Haftung bei Auffahrunfällen wegen Kleintieren

Wird wegen eines Kleintieres gebremst und kommt es dadurch zu einem Auffahrunfall, haftet der Vordermann mit. Das Amtsgericht München (Urteil vom 25.2.2014, Az. 331 C 16026/13) hat beispielsweise entschieden, dass der Vordermann zu 25 % mithaftet, wenn er wegen eines Eichhörnchens abbremst und der Hintermann auffährt.
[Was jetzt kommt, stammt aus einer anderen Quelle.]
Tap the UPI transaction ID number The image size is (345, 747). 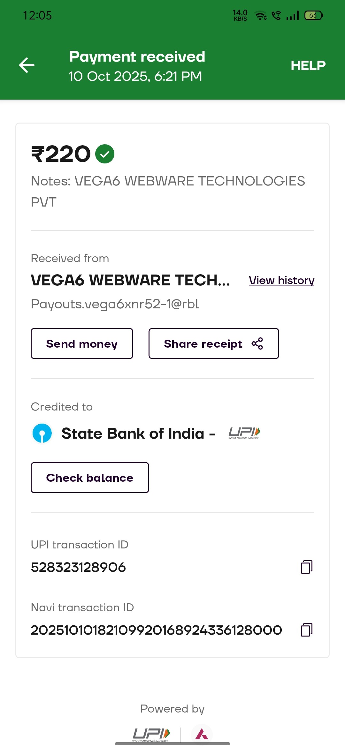click(x=78, y=567)
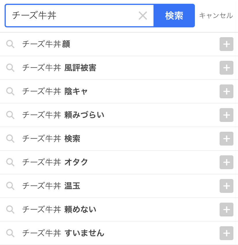Append '陰キャ' suggestion using its plus icon
Viewport: 238px width, 245px height.
point(226,91)
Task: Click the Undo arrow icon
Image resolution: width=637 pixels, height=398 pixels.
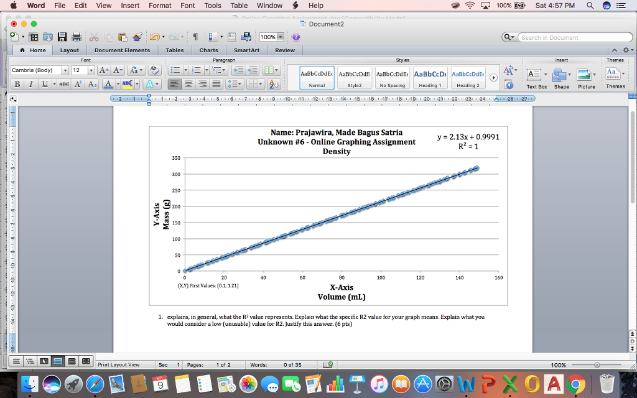Action: tap(154, 37)
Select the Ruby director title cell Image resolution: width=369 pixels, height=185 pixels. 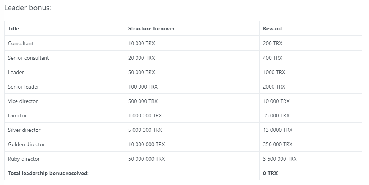tap(24, 159)
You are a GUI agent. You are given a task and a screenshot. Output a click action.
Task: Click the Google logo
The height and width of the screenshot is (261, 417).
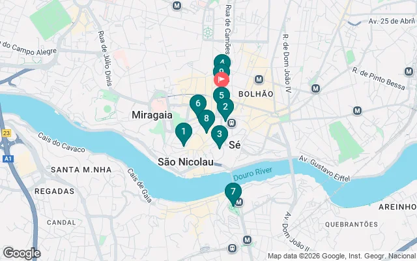(22, 253)
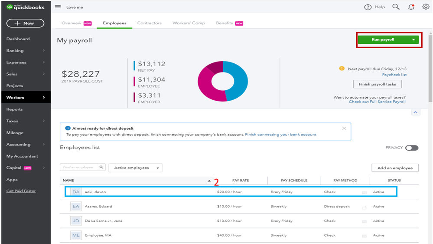
Task: Collapse the payroll summary chevron
Action: [x=415, y=112]
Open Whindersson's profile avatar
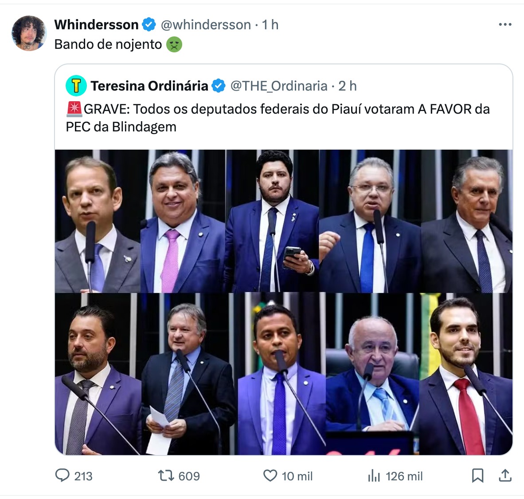 pos(29,33)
Schadenersatzanspruch nach Wildunfall

Schadenersatzansprüche gegen den Jagdpächter oder Waldbesitzer sind bei Verkehrsunfällen mit Wild in der Regel nicht möglich, da Wild im juristischen Sinne eine herrenlose Sache ist. Etwas anderes gilt nur im Rahmen von Jagdveranstaltungen. Bei Treib- und Drückjagden sind die Jagdveranstalter verpflichtet, das Wild nicht in Richtung befahrener Straßen zu treiben und dadurch die Wildwechselgefahr über verkehrsreiche Straßen zu erhöhen. Vor besonderen Gefahren wie etwa Wildwechselstellen oder Gegenden mit hoher Wilddichte muss das Verkehrszeichen „Wildwechsel“ angebracht sein. Fehlt der Hinweis auf die Gefahrenstelle, besteht prinzipiell die Chance, dass die zuständige Straßenbehörde für den Wildschaden aufkommt.